Arafat fait le ménage dans ses services de sécurité

Au terme de deux jours de bras de fer avec Yasser Arafat, les deux principaux responsables des services de sécurité ont remis leur démission au président de l’autorité palestinienne.
Le bras de fer entre Yasser Arafat et Jibril Rajoub n’aura duré que deux jours. Jeudi midi, le patron de la Sécurité préventive palestinienne pour la Cisjordanie, en charge de la lutte anti-terroriste, a accepté son limogeage après avoir tenté en vain de s’y opposer. «Je respecte cette décision et je vais l’appliquer», a-t-il affirmé, en soulignant cependant avoir été démis de ces fonctions «de manière déshonorante».

De notre correspondant dans les territoires palestiniens
Rajoub n’est pas le seul haut responsable des services de sécurité mis à l’écart.

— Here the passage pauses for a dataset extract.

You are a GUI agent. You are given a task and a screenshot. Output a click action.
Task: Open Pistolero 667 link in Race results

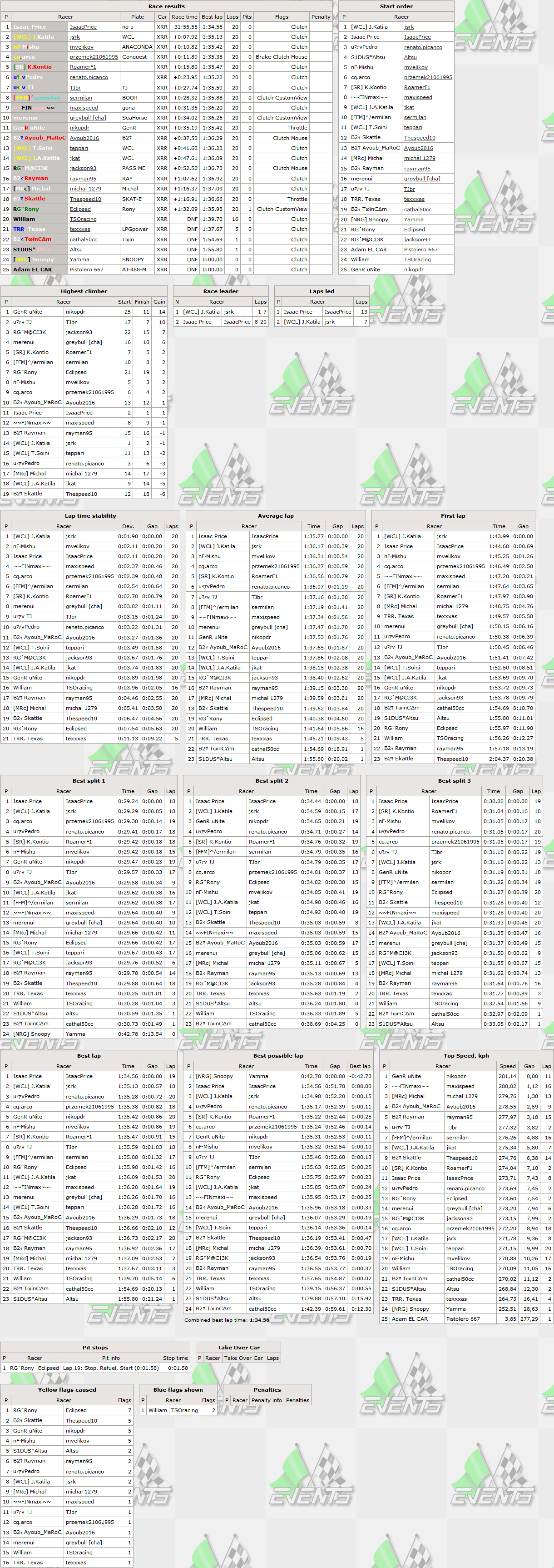point(86,270)
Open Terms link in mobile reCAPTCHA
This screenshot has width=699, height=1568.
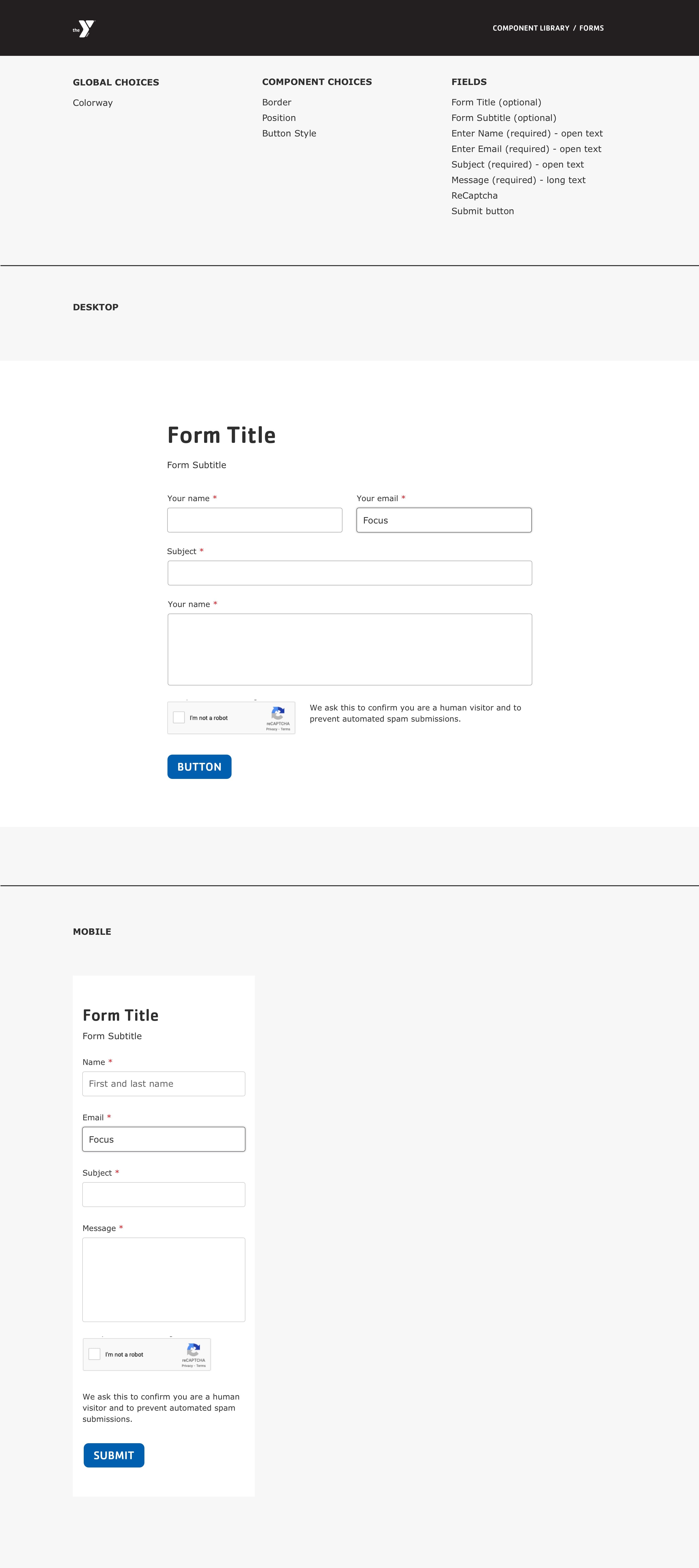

Le chef de la police, Ghazi Jabali et le commandant de la Défense civile, Mahmoud Abou Marzouk, ont également été remerciés.

«La population exige davantage d’efficacité dans le maintien de l’ordre et le respect de la loi, explique le nouveau ministre du Travail, Ghassan El Khatib. Ces hommes avaient failli à leur poste respectif. Leur limogeage constitue un pas important dans le sens d’une réforme de l’appareil sécuritaire palestinien». En réaction, Ghazi Jabali a annoncé qu’il entendait se présenter contre Arafat lors du scrutin présidentiel prévu pour janvier prochain. «C’est une blague, affirme El Khatib. Jabali est peut-être l’homme le moins populaire de la bande de Gaza. Il n’a aucune chance. Ce qui compte, c’est qu’il ait accepté son limogeage».

Mardi, le ministre des Travaux publics de l’Autorité, Azzam Al Ahmed, avait indiqué que le colonel Rajoub avait été remplacé à son poste par l’ancien gouverneur de Jénine, Zoheir El Manasreh. Donné pour mort politiquement depuis la fin de l’opération Rempart au cours de laquelle il avait ordonné à 400 de ses hommes retranchées dans son QG de se rendre à l’armée israélienne, Rajoub avait d’abord feint d’ignorer son éviction. Arguant du fait qu’Arafat n’avait donné aucun ordre écrit, il parlait de rumeurs et de tentatives de déstabilisation. Mercredi, ses principaux adjoints étaient venus à son domicile de Ramallah lui apporter leur soutien, jurant qu’ils n’accepteraient pas de servir sous les ordres d’un autre chef. Un nouvel affrontement Arafat-Rajoub se profilait alors.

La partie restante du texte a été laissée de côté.